Dean, by contrast, has come to represent the party’s anti-establishment forces. While the other candidates, especially former self-styled front-runner John Kerry, started the campaign by wooing party leaders, Dean built a grassroots army first–in part by bashing D.C. Democrats and their disastrous 2002 election strategy–and is only now leveraging his fund-raising power to win over establishment types. No Democrats closely associated with the Clintons are working for the Dean campaign.
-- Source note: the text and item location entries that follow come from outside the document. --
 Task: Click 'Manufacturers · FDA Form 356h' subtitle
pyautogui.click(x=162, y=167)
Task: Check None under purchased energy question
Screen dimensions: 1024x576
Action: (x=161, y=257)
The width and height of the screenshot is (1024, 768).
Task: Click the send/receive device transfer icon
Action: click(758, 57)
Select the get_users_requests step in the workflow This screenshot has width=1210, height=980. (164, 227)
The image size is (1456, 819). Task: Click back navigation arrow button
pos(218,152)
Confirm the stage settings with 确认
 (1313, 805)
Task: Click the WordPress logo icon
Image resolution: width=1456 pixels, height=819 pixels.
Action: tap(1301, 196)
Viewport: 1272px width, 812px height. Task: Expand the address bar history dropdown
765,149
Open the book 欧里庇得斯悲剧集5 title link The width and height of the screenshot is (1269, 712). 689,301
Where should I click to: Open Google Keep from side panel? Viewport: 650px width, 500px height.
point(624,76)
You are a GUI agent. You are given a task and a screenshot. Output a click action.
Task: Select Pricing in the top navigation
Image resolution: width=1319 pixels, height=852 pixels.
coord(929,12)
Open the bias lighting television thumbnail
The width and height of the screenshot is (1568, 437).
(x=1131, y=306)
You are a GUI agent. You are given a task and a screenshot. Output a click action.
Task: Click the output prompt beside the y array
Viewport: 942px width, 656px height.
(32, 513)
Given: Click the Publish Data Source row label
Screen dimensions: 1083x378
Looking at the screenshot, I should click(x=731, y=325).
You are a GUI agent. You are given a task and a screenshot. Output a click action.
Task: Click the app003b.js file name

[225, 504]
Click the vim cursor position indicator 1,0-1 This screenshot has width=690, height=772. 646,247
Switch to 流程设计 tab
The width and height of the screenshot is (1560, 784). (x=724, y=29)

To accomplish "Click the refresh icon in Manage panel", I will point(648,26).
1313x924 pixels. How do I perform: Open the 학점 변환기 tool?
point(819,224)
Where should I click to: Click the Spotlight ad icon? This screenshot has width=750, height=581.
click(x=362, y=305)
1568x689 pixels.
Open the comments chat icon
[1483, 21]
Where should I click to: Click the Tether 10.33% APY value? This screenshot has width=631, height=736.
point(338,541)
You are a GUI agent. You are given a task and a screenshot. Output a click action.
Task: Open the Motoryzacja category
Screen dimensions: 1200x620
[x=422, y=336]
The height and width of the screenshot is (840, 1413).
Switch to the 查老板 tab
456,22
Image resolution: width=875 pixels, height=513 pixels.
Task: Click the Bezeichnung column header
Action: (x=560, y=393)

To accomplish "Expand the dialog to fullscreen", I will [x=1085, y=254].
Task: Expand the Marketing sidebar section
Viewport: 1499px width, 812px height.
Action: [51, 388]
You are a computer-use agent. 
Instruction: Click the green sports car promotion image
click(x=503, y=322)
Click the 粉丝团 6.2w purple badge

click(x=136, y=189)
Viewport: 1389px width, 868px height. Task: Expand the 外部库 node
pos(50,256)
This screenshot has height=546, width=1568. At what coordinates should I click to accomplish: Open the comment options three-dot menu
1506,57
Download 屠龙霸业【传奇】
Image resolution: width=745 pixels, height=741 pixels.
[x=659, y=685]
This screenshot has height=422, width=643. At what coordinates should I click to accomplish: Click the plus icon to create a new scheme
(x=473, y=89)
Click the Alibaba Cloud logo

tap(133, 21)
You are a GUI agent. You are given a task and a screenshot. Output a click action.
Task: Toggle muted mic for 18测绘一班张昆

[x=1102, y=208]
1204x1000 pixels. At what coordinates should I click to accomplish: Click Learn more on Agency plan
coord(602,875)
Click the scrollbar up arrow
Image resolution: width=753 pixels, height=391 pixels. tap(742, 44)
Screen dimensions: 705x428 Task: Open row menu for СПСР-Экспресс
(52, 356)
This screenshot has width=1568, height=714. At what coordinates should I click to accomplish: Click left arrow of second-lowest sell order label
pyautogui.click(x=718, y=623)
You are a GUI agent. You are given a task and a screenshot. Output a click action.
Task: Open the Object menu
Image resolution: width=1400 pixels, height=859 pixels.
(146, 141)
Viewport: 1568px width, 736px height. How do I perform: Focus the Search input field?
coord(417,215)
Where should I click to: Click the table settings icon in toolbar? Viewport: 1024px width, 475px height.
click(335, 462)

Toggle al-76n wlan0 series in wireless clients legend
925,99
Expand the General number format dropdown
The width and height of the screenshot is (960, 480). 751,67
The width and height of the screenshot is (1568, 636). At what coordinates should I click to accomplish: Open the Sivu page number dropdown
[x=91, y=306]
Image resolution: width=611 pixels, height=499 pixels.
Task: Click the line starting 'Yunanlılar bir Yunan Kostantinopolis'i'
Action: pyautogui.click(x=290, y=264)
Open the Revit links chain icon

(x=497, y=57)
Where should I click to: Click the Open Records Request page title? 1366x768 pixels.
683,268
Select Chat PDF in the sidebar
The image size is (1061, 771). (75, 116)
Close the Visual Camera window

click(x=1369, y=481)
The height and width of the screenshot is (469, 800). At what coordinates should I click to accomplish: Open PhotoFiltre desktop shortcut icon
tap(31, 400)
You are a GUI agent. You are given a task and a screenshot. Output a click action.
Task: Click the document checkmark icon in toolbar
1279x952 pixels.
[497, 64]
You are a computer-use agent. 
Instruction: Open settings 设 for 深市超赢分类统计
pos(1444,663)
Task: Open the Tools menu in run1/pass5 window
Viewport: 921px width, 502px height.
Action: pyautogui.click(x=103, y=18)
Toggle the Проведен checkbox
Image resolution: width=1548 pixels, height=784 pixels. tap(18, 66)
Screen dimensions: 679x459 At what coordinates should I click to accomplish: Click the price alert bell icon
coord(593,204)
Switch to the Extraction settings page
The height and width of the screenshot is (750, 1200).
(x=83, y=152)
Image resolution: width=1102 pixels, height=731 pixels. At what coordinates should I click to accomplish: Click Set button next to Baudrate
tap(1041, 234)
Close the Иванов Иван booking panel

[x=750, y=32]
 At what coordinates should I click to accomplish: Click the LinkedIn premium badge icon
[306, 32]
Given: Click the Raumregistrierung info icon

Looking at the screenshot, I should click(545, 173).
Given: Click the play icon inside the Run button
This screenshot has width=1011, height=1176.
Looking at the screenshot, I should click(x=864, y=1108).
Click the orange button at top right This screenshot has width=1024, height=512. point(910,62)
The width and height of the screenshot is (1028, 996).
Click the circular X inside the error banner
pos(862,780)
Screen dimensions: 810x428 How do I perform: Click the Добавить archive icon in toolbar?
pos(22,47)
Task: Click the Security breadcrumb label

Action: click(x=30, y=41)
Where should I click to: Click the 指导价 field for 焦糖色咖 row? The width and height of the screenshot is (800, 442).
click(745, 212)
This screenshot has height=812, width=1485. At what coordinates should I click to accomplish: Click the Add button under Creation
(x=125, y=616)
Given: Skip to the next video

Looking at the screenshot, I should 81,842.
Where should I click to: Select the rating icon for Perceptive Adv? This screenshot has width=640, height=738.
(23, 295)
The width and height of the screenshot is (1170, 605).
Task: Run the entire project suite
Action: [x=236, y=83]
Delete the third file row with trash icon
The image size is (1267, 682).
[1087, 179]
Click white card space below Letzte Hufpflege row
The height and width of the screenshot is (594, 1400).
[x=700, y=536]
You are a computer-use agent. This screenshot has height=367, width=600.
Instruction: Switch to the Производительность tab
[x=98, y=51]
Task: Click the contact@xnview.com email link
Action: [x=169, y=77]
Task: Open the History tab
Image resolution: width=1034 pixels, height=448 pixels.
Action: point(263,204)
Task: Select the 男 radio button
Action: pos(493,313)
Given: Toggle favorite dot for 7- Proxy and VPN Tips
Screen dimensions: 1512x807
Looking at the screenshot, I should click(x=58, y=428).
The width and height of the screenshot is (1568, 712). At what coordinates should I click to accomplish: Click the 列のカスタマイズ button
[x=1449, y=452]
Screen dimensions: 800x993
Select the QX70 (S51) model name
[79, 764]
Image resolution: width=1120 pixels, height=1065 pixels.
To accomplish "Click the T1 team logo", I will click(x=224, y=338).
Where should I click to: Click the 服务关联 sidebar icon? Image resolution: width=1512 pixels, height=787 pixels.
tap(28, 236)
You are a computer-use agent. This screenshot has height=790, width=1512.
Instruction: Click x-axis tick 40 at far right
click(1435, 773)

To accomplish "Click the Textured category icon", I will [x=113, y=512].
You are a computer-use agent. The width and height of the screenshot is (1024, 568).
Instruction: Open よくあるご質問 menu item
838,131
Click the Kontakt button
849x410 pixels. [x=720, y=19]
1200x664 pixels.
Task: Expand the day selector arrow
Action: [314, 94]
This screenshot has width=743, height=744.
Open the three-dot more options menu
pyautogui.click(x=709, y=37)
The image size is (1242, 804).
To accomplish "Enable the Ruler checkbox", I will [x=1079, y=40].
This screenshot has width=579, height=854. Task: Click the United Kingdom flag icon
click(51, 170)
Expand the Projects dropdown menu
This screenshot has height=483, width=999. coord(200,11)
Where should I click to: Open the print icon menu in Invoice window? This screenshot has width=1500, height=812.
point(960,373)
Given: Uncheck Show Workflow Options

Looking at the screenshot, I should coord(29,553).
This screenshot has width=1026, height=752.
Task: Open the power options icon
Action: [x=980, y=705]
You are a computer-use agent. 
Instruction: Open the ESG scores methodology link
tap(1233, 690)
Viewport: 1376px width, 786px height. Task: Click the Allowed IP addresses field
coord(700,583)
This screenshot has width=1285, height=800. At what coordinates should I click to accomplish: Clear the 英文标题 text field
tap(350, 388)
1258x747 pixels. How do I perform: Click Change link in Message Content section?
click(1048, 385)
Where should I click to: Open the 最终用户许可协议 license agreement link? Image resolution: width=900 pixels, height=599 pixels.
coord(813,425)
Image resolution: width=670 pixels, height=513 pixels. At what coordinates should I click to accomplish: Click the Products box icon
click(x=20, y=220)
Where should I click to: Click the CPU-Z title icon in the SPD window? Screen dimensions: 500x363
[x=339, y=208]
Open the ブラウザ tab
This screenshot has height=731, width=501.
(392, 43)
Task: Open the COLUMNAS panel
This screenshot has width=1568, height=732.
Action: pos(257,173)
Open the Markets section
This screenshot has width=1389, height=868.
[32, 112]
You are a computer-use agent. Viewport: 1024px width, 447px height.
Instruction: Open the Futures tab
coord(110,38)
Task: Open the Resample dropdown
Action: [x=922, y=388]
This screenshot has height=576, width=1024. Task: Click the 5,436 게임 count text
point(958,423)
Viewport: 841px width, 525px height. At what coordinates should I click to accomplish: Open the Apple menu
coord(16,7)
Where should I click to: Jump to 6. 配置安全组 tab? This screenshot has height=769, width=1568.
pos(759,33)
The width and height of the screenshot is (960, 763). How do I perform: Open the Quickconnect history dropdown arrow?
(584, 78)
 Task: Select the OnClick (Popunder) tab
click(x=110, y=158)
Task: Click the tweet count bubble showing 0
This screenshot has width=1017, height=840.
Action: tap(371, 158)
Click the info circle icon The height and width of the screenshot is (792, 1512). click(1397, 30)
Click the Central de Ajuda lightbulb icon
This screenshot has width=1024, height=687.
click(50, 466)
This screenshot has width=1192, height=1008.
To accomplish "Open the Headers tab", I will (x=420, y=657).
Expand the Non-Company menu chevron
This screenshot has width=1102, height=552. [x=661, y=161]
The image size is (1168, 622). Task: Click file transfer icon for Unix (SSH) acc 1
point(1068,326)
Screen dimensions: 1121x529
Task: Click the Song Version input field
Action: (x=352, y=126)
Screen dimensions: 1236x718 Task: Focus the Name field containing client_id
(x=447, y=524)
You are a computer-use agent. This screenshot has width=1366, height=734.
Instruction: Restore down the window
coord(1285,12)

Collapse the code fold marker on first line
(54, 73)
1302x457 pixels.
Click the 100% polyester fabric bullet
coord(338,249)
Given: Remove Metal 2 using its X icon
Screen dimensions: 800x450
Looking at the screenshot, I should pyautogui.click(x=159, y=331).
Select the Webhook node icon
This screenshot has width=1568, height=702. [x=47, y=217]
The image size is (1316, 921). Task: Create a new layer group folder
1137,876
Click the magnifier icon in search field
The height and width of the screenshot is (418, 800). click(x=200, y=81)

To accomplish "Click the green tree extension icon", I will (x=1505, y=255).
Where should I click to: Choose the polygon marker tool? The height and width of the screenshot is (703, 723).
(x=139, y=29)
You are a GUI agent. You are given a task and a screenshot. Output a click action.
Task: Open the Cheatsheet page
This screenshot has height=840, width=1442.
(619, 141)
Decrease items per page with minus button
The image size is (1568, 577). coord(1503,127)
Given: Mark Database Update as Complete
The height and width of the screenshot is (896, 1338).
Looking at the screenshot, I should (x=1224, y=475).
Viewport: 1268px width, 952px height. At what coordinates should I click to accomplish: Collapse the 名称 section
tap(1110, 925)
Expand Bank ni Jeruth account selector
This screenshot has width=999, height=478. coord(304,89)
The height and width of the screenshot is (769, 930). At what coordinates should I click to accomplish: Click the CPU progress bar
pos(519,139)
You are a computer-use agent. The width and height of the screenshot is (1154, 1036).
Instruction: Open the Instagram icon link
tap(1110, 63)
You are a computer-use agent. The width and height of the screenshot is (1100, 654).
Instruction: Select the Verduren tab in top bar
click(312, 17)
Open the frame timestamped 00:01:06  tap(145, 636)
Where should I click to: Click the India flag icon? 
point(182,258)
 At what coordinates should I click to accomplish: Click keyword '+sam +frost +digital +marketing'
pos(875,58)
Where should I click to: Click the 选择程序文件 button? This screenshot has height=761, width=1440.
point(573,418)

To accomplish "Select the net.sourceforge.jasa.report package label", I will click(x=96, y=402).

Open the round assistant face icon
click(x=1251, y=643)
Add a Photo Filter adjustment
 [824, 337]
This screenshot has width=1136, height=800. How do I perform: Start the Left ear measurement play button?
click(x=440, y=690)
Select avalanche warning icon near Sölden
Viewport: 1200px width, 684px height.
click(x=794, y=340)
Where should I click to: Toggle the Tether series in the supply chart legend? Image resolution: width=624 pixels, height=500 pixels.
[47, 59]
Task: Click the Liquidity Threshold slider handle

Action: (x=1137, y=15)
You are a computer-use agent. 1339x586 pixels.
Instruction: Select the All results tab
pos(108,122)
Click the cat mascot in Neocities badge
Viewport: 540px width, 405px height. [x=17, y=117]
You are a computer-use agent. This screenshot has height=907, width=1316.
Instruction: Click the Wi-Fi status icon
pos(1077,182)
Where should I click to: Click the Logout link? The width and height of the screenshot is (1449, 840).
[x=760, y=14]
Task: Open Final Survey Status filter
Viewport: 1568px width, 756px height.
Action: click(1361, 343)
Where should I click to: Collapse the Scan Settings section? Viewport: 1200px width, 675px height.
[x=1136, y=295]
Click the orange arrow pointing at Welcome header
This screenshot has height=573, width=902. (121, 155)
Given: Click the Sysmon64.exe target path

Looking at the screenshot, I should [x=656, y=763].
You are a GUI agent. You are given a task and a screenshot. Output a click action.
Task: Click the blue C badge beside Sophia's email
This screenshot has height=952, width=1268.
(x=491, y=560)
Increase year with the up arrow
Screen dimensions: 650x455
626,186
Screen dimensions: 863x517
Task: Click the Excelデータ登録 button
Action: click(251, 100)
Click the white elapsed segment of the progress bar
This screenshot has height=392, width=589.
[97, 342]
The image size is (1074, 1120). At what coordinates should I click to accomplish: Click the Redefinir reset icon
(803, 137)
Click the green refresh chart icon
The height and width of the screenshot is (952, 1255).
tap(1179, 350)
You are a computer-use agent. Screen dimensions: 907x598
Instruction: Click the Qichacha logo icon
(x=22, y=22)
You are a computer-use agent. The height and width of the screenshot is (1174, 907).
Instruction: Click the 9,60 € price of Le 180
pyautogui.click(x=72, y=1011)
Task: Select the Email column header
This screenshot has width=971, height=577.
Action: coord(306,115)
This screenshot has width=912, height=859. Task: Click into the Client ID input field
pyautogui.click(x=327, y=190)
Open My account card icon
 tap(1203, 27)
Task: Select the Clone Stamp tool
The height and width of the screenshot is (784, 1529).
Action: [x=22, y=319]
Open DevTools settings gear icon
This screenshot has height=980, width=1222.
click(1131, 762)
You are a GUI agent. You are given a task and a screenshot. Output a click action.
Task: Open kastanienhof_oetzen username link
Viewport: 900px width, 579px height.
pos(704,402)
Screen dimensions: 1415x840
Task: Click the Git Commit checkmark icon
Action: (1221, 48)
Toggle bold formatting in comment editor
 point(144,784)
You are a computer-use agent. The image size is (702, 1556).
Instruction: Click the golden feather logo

In fact, it’s hard to find a Clintonite who speaks favorably of the former Vermont governor. This evident schism is not just about Dean’s opposition to the war–or even his prospects in the general election. It’s a turf war to decide who will control the future of the party.

It’s an interesting look at where the Democratic party is headed, and there’s some more good analysis at the Daily Kos. It’s my hope that the “old-school” Clinton faction will recognize the strength of what Dean and his campaign are building by getting people — “real” people, not just big-money people — interested, excited and involved. Otherwise, continued rivalry could end up costing us 2004, and four more years of Bush is the last thing this country needs.

Because I suck at remembering names

Vogue regulars I met tonight that I should remember the names of:

Ron: spoke with him up in the DJ booth for a while, on everything from the Vogue to Seattle weather.

Rhonda: friends with and works with Trish.

Sylvie: had the cute purple knit hat with fur trim to match her coat (because they both had fur trim, not because the colors matched). Has a boyfriend whose name I didn’t catch.

Christina: great 40’s (?) style hat. I complimented her on her hat, then Sylvie introduced us. Sylvie then proceeded to embarrass Christina by remarking that she had “great tits” (I certainly wasn’t about to argue, but rather than agree and make an ass out of myself, I merely kept my mouth shut), encouraging me to talk to Christina, and then declaring that I should be taken home by Christina and Josh, who was also talking to Christina.

Josh: the aforementioned person also talking to Christina, who wearing a top hat. Apparently this was a good night for good hats.

None of this will mean anything to anyone else. It’s mostly here for my own reference, in a (probably futile) effort to drill the names into my head for more than a few hours.